> _STATED PROBLEM_
Rewrite the lines starting at the one containing "Task: Open emoji picker smiley icon" and ending at the end of the records, keeping every line and adding -52 to each coordinate value in the answers.

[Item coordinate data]
○ ○ ○ ○

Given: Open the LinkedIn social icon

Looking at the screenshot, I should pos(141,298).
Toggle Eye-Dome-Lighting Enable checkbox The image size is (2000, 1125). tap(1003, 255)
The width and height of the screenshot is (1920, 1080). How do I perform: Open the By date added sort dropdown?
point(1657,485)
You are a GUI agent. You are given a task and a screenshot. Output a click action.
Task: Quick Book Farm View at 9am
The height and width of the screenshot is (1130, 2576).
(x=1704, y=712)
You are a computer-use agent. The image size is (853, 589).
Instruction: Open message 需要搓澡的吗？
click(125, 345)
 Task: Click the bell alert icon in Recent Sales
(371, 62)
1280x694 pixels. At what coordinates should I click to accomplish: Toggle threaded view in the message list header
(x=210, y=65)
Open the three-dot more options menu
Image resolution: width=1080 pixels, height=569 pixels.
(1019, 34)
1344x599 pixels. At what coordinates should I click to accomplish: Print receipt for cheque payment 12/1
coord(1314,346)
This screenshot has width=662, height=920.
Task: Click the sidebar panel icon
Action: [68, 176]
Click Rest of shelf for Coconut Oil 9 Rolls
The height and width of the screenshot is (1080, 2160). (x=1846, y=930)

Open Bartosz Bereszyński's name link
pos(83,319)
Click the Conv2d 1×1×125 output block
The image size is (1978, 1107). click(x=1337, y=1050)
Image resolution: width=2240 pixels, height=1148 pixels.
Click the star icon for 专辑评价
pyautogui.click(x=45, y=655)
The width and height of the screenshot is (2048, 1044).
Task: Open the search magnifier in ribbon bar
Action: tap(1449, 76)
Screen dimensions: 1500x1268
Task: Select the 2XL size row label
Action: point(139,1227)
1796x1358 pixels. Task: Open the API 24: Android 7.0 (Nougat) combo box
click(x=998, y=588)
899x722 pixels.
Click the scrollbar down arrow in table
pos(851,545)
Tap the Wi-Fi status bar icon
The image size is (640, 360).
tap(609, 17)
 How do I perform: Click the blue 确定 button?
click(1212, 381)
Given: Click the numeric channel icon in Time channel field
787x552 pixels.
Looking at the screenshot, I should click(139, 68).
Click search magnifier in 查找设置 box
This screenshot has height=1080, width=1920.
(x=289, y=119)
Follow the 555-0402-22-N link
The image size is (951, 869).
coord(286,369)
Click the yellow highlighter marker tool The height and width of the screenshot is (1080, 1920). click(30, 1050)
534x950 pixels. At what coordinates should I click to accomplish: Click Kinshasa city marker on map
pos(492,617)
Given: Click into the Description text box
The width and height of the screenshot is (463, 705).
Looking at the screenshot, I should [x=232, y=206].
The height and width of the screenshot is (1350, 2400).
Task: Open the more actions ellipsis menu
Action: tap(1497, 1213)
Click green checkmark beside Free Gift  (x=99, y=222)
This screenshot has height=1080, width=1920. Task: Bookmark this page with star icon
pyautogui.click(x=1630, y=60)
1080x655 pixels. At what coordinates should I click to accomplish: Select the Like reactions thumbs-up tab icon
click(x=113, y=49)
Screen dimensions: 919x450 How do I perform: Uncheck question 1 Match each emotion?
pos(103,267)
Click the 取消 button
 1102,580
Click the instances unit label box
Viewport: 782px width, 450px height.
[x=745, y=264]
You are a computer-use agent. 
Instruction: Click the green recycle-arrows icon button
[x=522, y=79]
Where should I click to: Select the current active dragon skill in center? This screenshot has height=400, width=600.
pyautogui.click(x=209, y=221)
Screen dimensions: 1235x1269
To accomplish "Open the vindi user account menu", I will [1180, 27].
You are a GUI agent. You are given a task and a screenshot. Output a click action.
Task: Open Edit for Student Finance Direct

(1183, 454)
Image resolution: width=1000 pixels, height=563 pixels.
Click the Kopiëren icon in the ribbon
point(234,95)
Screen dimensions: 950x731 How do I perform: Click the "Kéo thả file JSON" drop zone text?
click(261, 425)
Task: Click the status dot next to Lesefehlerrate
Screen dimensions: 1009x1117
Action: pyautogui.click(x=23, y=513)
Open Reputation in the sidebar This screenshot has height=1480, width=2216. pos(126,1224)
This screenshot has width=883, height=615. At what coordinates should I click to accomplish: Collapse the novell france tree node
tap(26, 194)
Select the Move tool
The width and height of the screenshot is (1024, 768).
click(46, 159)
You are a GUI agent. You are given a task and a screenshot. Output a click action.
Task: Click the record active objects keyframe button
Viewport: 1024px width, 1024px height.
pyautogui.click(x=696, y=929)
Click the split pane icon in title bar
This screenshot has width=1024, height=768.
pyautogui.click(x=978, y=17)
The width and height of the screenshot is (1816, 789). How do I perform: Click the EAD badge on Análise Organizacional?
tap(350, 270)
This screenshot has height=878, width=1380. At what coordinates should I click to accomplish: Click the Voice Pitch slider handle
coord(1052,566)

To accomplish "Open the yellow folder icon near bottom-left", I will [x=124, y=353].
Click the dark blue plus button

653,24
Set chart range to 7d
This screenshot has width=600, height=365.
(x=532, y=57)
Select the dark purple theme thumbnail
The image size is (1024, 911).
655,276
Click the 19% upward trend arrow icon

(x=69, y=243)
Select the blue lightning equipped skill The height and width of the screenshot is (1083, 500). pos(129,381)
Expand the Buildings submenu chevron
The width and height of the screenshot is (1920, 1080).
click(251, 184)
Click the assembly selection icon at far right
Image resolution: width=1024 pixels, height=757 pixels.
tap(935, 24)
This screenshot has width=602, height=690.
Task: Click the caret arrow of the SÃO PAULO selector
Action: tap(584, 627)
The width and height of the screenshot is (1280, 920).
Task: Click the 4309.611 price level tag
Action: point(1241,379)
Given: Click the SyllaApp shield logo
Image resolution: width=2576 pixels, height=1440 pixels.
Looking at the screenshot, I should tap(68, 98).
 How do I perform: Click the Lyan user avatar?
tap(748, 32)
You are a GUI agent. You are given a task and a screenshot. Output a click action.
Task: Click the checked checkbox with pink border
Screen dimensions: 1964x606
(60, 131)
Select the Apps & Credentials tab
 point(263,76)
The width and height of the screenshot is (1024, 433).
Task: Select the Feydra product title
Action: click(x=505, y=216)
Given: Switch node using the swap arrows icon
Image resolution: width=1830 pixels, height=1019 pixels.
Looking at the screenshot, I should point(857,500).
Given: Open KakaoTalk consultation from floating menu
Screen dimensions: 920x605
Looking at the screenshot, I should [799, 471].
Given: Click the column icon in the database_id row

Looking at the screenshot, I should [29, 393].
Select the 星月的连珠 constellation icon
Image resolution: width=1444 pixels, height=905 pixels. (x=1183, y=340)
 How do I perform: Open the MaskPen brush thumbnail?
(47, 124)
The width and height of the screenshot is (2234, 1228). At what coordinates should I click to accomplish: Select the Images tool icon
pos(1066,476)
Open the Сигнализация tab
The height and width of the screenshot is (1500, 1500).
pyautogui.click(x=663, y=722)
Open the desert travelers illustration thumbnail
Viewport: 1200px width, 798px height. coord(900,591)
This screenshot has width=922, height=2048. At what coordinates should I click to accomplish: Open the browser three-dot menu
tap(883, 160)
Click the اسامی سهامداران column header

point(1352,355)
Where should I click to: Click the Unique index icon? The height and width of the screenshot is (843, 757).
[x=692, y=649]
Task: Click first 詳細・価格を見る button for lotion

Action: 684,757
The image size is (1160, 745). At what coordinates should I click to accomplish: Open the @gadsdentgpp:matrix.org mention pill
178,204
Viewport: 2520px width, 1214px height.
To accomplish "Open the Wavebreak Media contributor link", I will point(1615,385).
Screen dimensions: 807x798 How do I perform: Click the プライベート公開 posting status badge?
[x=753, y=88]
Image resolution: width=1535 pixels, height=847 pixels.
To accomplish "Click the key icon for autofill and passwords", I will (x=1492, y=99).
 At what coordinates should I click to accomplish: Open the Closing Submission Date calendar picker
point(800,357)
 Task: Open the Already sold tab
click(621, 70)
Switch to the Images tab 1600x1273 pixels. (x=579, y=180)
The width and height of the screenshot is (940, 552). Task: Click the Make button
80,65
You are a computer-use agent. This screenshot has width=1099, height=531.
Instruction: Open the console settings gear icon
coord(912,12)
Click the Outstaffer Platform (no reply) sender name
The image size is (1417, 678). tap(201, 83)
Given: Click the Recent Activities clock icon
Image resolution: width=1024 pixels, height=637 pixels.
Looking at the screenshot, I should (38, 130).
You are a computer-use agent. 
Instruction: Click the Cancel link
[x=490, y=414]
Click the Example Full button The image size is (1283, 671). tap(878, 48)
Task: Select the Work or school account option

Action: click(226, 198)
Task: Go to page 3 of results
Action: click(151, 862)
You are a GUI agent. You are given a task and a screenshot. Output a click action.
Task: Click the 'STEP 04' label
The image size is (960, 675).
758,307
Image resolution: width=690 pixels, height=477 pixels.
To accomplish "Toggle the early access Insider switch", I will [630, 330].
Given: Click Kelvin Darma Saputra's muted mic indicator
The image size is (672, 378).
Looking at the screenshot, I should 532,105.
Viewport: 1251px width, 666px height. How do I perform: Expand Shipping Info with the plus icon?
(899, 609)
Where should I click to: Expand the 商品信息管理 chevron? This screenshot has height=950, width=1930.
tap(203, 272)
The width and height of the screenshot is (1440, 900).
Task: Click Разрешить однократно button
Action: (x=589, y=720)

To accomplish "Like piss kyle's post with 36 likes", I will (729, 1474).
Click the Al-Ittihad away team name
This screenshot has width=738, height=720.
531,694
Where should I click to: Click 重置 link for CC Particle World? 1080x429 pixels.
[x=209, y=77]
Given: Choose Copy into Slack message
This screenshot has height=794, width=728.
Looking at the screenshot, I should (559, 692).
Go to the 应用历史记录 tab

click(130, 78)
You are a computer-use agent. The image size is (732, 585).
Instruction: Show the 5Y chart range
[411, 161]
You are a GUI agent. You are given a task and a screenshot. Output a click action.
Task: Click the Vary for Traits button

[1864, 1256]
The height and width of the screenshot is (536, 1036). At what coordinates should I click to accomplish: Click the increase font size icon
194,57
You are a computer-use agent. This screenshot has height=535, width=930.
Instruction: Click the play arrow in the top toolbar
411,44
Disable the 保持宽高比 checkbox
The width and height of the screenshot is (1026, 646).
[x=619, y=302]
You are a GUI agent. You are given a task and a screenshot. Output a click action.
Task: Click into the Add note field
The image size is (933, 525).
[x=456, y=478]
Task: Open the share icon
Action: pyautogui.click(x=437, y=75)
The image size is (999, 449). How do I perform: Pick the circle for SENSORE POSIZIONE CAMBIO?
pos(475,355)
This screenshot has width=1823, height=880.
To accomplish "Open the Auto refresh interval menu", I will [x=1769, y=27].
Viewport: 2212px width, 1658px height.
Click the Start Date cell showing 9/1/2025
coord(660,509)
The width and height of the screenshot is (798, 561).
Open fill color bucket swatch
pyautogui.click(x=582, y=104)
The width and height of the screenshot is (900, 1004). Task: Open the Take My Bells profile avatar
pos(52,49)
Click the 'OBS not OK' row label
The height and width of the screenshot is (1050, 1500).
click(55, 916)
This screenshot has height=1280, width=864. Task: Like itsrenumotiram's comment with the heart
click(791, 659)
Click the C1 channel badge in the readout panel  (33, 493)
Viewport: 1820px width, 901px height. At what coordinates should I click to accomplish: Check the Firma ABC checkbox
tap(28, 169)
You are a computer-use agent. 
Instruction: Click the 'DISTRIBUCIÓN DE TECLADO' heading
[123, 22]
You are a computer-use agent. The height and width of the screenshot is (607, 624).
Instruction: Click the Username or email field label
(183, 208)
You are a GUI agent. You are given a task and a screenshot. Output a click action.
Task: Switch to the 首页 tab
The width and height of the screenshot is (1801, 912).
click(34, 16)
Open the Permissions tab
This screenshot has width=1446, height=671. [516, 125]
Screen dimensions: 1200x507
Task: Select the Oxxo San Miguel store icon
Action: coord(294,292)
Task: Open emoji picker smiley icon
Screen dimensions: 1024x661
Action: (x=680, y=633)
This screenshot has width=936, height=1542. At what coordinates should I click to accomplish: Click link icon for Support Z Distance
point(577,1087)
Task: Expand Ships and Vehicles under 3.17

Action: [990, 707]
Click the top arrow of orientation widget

○ ○ ○ ○

> _EXERCISE ANSWER_
Task: Open emoji picker smiley icon
Screen dimensions: 1024x661
Action: (x=628, y=581)
This screenshot has width=936, height=1542. At what coordinates should I click to accomplish: Click link icon for Support Z Distance
point(525,1035)
Task: Expand Ships and Vehicles under 3.17

Action: [938, 655]
Click the top arrow of orientation widget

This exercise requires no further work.